Rivero González Vineyard Resort
Parras de la Fuente, MX
The design was based on the “path of the wine” and the “pathway for visitors”. The latter follows a spatial structure which takes the visitor from dark to light, from the inside to the outside. Visitors experience the production of the wine alongside the periphery of the circular edifice without interfering with internal process flows. The building comprises four circular bodies of different size and height that touch onto each other.
The path of the wine meanders from delivery to fermentation, to wine pressing, to storage in the cathedral-like vault that houses the wine casks, to bottling, labelling and storage, always following the forces of gravity. At no point is the product agitated by pumps, which guarantees the utmost care in the treatment of the wine. A laboratory for oenological testing and a space for wine tastings are also planned. Visitors reach the bodega via a picturesque route through vineyards and access the visitors’ centre, which features a reception. This room, reminiscent of rural art, is oriented towards the sunset.

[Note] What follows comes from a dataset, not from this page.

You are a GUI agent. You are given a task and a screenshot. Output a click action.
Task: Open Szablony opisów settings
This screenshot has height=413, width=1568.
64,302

The round water reservoir at the centre of the room bears great resemblance to a Cenote, a limestone sinkhole of which there are over a thousand in Mexico’s north. Visitors explore the Vineyard Resort walking down flat ramps. The roofs of the three lower buildings double as green spaces and the resort is built largely into the slope, to benefit from natural geothermal cooling and keep temperatures steady for the wine to mature. The resort’s barely-there facade has been fitted entirely into the topography. The roofs project far, to provide shade for the few facades and entrances. The load-bearing walls made of reinforced concrete are covered in a layer of rammed clay common to the region, which stores humidity, thus serving as a thermal buffer.